It solves the security issue the space issue, and also the I need special
patches for my version of this lib in my unique application.

------
schmonz
Upstream developers don't know best, either. Packagers sometimes make bad
decisions, just like upstream does, because we're all people. "Install our
software the way we think you should" is a point of view, but not a very smart
one unless it's accompanied by a willingness to be persuaded otherwise. This
particular upstream developer clearly hasn't seen an OS-agnostic cross-
platform package manager like pkgsrc, where one of the packager's tasks is
often to make software more portable than upstream cares to bother with.
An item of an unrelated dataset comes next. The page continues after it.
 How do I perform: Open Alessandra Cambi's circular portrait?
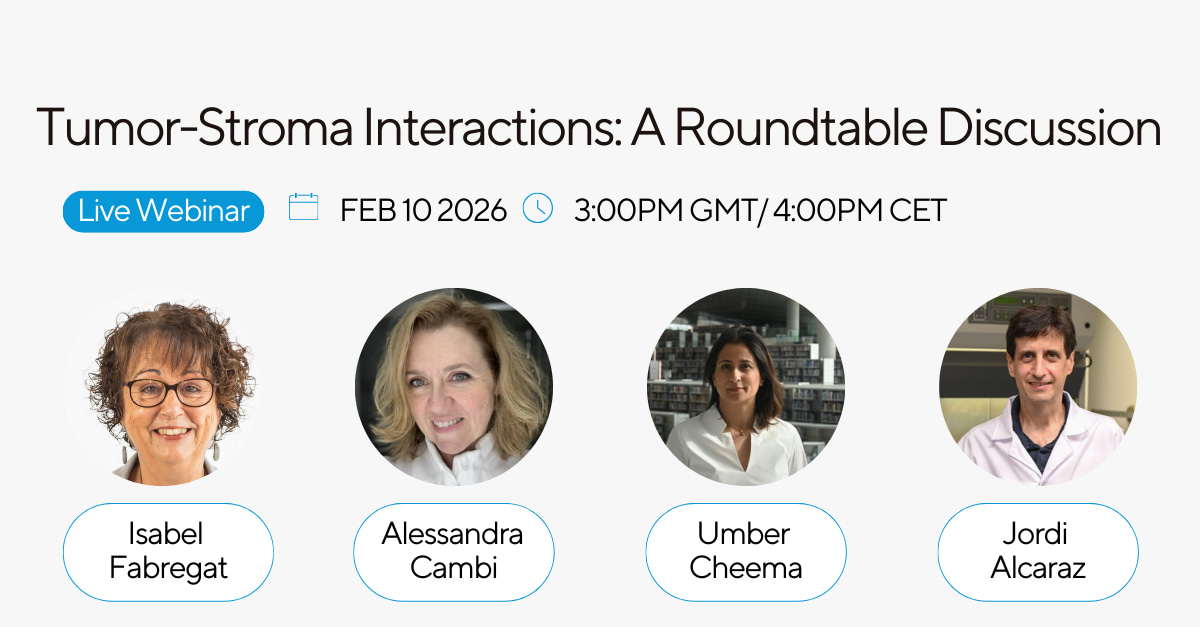pos(454,387)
To
take one obvious example, we make sure libtool works on all our supported
platforms, and then we make sure software with its own precious all-the-
world's-a-Linux way of linking shlibs uses libtool instead. Do we try to feed
back our portability fixes upstream? Of course. Does upstream always want
them? Of course not. Are they wrong to not care? We sometimes think so. Are we
wrong to patch their code? They sometimes think so. They have their goals, we
have ours. If anyone reliably knows best about anything, it's users.

------
m-r-a-m
My favorite _interesting_ packaging choice is TeX Live in Fedora 18 [1]. There
are about 4500 texlive-* packages (out of around 35000 binary packages in
Fedora total). The packagers split up the packages based on upstream metadata.

[1]
[https://bugzilla.redhat.com/show_bug.cgi?id=949626](https://bugzilla.redhat.com/show_bug.cgi?id=949626)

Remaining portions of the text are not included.